══ Dataset records ══

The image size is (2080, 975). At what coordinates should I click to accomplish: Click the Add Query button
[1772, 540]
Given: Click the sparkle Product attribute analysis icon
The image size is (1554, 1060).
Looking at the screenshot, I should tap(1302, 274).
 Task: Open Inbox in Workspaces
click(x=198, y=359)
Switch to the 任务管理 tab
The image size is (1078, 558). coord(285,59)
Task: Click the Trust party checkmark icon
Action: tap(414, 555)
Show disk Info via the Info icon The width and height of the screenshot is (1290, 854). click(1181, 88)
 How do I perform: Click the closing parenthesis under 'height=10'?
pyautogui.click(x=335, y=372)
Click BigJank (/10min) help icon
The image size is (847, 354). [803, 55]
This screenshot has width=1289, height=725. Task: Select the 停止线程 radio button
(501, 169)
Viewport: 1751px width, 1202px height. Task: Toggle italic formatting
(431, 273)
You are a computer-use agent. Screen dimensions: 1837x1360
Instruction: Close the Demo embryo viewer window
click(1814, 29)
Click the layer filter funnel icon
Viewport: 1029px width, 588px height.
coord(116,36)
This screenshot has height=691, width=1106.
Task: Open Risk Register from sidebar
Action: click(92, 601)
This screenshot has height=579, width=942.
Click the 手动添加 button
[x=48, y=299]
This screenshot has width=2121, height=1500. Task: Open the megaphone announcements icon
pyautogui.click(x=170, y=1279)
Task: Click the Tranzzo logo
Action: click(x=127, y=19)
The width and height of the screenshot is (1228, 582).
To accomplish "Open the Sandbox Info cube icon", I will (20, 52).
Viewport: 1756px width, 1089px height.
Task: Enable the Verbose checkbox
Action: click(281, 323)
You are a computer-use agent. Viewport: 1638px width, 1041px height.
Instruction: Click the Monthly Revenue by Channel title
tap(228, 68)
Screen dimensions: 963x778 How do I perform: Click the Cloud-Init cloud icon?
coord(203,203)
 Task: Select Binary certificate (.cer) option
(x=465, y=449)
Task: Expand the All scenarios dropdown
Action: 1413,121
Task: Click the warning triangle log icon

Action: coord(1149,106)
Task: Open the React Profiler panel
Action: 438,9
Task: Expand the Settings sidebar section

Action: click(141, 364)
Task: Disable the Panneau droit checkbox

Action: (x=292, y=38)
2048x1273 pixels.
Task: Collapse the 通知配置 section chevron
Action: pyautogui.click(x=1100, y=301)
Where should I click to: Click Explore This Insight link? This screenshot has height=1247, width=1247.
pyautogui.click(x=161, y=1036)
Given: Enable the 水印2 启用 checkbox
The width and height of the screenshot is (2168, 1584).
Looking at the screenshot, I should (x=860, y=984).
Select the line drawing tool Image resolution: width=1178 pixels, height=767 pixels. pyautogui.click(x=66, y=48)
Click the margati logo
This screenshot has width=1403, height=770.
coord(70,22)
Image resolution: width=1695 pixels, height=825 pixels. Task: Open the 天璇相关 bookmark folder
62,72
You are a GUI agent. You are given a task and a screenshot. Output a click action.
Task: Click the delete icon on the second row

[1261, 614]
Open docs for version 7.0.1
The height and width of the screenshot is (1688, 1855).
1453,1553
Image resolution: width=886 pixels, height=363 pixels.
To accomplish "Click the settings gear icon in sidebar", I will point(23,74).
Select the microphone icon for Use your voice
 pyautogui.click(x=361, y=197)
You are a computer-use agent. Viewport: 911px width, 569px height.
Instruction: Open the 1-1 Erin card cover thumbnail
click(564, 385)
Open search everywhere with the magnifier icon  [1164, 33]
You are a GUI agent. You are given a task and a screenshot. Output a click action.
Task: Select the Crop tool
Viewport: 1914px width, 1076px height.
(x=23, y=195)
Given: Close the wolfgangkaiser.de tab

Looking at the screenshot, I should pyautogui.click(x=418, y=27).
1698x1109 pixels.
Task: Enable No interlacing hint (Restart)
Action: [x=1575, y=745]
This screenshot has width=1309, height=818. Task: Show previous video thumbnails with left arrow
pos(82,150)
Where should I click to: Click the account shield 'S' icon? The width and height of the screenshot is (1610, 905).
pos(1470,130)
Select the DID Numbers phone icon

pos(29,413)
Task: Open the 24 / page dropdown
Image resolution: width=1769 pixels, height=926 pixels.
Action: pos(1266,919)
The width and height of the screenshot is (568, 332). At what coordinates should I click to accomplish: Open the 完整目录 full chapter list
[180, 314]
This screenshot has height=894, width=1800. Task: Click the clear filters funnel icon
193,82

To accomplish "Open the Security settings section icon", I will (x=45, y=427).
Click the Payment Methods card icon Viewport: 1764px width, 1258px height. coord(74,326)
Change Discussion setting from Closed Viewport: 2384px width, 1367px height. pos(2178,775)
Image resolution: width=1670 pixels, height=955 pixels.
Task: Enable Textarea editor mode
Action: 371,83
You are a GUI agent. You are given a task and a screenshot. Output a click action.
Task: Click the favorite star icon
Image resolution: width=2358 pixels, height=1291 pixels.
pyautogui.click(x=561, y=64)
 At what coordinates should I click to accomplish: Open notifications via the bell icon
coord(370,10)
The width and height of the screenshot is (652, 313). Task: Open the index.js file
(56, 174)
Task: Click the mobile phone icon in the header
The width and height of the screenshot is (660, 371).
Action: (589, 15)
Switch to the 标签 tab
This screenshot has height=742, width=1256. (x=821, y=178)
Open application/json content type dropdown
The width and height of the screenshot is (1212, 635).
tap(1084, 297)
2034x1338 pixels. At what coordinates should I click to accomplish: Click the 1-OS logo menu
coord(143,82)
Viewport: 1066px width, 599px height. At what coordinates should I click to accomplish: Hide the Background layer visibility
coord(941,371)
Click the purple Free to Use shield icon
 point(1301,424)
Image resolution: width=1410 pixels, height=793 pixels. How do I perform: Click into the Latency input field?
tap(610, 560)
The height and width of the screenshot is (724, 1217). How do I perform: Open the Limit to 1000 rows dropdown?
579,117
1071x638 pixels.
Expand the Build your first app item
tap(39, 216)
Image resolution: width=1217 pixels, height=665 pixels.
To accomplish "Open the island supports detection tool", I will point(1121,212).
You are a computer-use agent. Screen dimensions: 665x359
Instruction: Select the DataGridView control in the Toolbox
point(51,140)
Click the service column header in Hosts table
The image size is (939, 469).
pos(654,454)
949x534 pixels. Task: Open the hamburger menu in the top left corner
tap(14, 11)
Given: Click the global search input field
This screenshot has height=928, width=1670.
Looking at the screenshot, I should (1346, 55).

═══

Exercise objective
Using the data above, reproduce exactly the lines from the line that contains "Select the microphone icon for Use your voice" through the line that contains "Open search everywhere", including both.

Solution below
Select the microphone icon for Use your voice
 pyautogui.click(x=361, y=197)
You are a computer-use agent. Viewport: 911px width, 569px height.
Instruction: Open the 1-1 Erin card cover thumbnail
click(564, 385)
Open search everywhere with the magnifier icon  [1164, 33]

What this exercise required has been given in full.